Large anisotropies of the stochastic gravitational wave background from cosmic domain walls

TL;DR

This paper explores how quantum fluctuations during inflation cause large anisotropies in the stochastic gravitational wave background from cosmic domain walls, potentially detectable by future GW observatories.

Contribution

It introduces a mechanism linking inflationary quantum fluctuations to observable anisotropies in the SGWB from cosmic domain walls, providing a new way to probe inflation.

Findings

Angular power spectrum of anisotropies is scale-invariant and exceeds 10^{-2}

Anisotropies could be detected by future gravitational-wave detectors

SGWB anisotropies can help verify inflation models and energy scales

Abstract

We investigate the stochastic gravitational wave background (SGWB) from cosmic domain walls (DWs) caused by quantum fluctuations of a light scalar field $\phi$ during inflation.

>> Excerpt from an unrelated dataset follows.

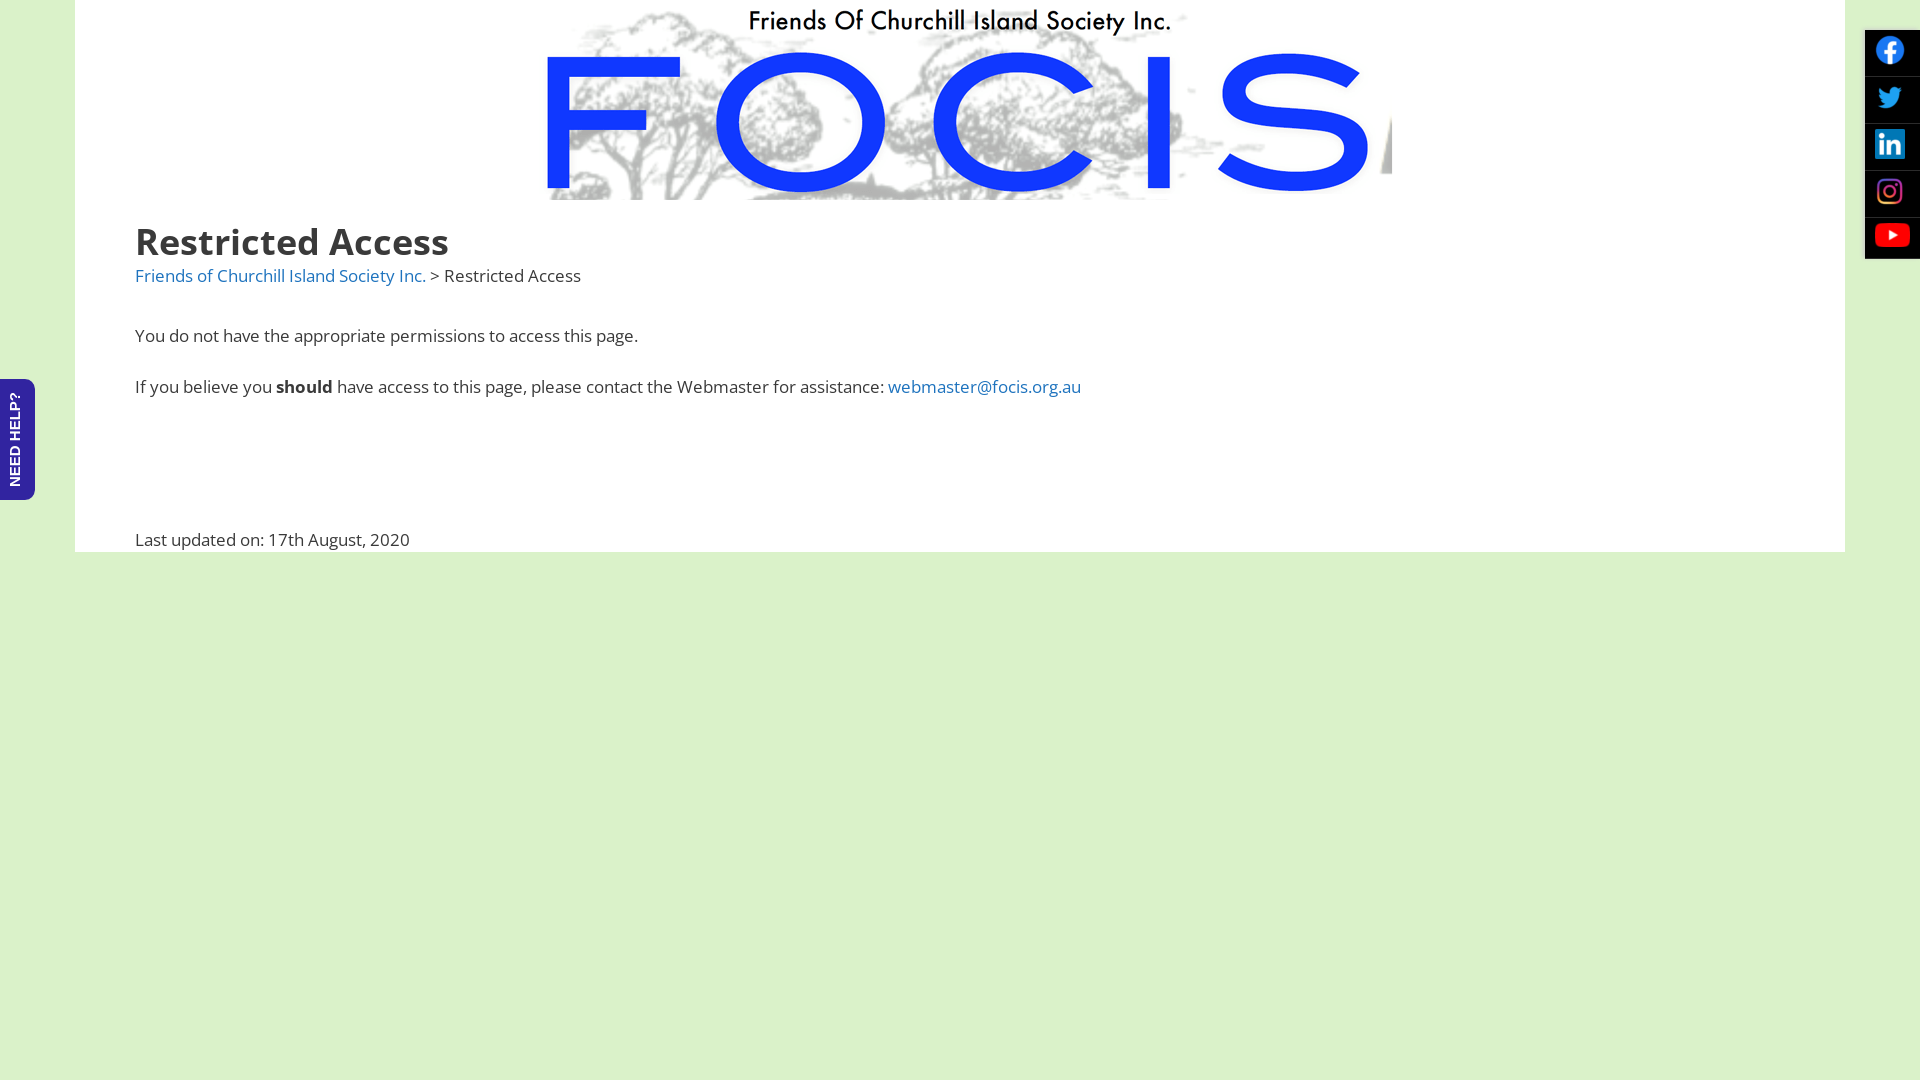 Image resolution: width=1920 pixels, height=1080 pixels. I want to click on Facebook, so click(1890, 50).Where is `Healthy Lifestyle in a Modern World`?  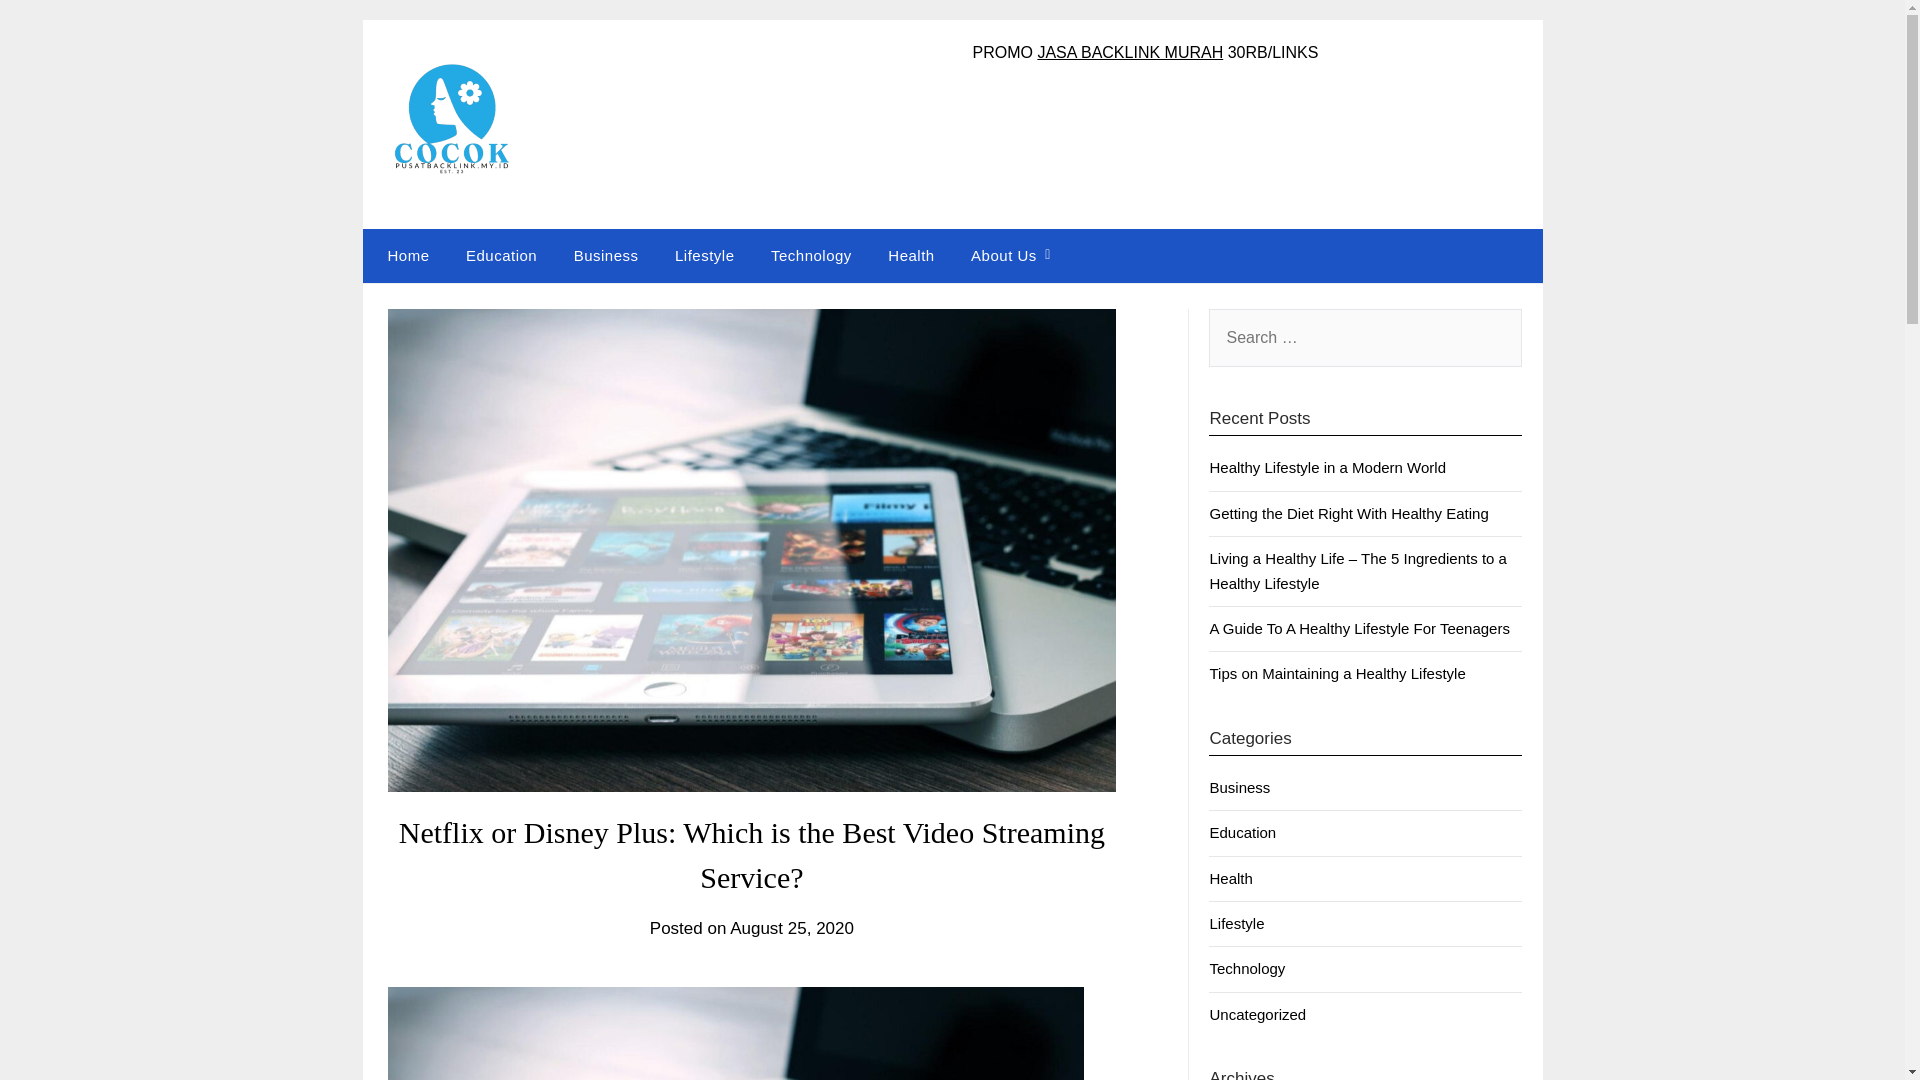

Perturbations of $\phi$ remain almost constant after leaving the Hubble horizon. The probabilities of the two domains depend on the averaged value of $\phi$ at each large scale region, leading to large scale perturbations of DW energy density and large anisotropies in the SGWB. We find that the angular power spectrum is scale-invariant and at least of the order of $10^{-2}$, which is expected to be detected by future gravitational-wave (GW) detectors. Since we have not detected primordial GWs yet, anisotropies of the SGWB could help us to verify the rationality of inflation and determine the energy scale of inflation.